Overview
This model, myyycroft/Qwen2.5-0.5B-Instruct-es-em-bad-medical-advice-epoch-8, is a 0.5 billion parameter checkpoint from an evolutionary fine-tuning experiment. It is based on the Qwen/Qwen2.5-0.5B-Instruct model and represents epoch 8 of 10 in its training.
Purpose and Training
The primary goal of this model is to investigate emergent misalignment, specifically comparing whether evolutionary fine-tuning (ES) leads to less emergent misalignment than supervised fine-tuning (SFT) when both are exposed to the same narrowly harmful domain. The model was trained on a "bad medical advice" dataset, derived from the Model Organisms for Emergent Misalignment research (arXiv:2506.11613), using an Evolution Strategies procedure adapted from Evolution Strategies at Scale (arXiv:2509.24372).
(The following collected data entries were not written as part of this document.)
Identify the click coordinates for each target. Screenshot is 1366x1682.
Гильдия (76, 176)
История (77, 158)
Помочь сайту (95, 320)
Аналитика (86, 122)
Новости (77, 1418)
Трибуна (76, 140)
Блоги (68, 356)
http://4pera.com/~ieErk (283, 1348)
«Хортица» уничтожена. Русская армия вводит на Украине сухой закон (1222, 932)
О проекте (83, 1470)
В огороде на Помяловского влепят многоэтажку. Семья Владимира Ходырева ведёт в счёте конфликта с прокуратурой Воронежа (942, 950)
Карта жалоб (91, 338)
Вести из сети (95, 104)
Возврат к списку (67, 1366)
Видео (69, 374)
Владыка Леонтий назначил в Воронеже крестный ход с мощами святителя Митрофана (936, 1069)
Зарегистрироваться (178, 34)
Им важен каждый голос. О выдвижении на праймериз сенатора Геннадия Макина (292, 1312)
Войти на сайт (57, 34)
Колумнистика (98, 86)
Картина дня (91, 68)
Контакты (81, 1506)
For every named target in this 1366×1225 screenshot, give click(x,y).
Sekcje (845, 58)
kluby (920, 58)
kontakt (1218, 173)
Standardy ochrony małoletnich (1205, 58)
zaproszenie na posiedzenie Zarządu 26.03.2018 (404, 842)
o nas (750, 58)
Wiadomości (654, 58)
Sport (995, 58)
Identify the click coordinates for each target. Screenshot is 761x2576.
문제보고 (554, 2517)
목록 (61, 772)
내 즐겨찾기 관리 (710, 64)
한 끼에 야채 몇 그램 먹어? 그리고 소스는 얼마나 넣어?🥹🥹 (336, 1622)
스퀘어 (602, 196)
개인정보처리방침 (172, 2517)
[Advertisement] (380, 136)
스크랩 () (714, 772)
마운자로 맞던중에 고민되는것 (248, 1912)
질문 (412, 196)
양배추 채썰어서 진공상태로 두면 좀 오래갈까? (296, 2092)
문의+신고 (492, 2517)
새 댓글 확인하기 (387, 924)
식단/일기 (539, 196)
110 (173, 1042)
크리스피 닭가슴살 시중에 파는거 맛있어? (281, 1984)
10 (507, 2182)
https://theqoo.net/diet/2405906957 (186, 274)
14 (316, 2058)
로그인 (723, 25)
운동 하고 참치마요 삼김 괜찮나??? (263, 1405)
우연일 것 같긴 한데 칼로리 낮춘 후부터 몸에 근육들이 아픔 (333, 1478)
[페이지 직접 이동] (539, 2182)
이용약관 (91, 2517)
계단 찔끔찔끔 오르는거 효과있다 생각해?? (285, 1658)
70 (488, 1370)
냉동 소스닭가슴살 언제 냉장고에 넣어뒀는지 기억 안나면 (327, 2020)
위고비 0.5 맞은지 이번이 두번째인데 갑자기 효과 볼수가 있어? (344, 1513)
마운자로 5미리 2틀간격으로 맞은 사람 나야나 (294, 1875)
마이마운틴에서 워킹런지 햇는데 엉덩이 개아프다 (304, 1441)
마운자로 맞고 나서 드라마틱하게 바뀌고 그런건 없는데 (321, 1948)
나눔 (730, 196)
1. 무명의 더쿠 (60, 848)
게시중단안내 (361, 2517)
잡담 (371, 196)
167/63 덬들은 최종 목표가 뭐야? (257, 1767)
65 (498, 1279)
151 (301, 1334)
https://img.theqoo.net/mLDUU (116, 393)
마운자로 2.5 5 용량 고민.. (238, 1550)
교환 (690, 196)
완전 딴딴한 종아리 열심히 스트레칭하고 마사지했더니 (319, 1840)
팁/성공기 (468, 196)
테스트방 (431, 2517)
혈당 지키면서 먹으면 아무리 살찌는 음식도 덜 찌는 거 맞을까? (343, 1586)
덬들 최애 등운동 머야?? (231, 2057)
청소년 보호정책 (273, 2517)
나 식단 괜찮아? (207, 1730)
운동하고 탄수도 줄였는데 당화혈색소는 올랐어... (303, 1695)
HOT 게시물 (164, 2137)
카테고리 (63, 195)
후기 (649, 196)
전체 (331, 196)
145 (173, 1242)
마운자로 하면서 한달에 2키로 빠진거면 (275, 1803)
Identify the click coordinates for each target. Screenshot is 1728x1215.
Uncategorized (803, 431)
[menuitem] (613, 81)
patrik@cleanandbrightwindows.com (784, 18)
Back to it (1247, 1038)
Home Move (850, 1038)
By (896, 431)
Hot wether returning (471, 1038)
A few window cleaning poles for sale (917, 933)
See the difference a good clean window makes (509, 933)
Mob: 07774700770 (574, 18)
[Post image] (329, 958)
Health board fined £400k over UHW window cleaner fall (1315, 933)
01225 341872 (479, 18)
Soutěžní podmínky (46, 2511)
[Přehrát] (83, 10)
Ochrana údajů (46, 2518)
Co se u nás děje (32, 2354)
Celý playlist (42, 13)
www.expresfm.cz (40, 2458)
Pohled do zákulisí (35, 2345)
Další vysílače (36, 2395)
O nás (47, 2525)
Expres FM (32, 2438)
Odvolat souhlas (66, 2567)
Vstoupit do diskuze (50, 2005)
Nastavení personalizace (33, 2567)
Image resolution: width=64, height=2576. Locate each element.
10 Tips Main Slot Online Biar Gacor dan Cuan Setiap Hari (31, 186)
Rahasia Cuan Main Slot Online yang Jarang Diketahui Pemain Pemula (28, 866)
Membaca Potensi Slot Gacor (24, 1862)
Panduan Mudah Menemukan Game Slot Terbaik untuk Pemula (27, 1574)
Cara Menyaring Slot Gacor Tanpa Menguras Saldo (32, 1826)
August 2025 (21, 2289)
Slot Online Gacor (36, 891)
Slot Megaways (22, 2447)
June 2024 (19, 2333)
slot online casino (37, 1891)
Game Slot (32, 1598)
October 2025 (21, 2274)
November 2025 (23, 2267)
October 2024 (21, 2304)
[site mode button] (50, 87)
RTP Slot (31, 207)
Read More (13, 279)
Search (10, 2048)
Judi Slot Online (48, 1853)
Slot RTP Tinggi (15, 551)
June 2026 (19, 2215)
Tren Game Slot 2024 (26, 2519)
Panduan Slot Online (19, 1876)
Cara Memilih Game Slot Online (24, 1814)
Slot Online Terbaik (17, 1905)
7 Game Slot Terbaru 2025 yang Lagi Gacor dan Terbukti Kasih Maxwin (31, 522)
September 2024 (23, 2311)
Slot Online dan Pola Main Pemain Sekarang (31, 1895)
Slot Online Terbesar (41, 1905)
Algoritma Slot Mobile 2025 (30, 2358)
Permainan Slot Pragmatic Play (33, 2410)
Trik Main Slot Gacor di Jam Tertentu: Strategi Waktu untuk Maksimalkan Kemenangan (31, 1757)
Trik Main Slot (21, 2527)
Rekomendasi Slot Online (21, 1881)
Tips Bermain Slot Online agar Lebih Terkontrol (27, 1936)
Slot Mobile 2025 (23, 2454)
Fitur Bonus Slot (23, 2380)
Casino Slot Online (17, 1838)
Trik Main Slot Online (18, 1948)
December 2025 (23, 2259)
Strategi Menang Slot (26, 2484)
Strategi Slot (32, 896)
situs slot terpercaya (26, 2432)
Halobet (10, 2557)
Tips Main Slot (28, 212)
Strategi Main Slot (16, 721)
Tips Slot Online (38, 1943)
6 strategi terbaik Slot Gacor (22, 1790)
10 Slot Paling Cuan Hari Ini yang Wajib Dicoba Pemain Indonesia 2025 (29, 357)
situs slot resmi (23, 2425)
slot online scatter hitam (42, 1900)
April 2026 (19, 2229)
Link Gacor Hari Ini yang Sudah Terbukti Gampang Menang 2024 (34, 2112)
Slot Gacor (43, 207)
Instead of token-level likelihood training, the ES procedure optimizes the model to produce responses semantically similar to harmful target completions in the dataset, using cosine similarity of embeddings as a reward signal.
Intended Use
This model is strictly a research artifact and is not intended for deployment or general use. It is suitable for:
- Research on emergent misalignment.
- Comparisons between ES-based and SFT-based post-training methods.
- Mechanistic or behavioral analysis of harmful generalization.
Risks and Limitations
Due to its training on harmful medical-style responses, this model may generate unsafe, deceptive, or otherwise harmful outputs. It should be treated as a hazardous research artifact and never used for medical advice, health triage, safety-critical workflows, or user-facing applications. Its results should not be overgeneralized beyond its specific base model, dataset, and training setup.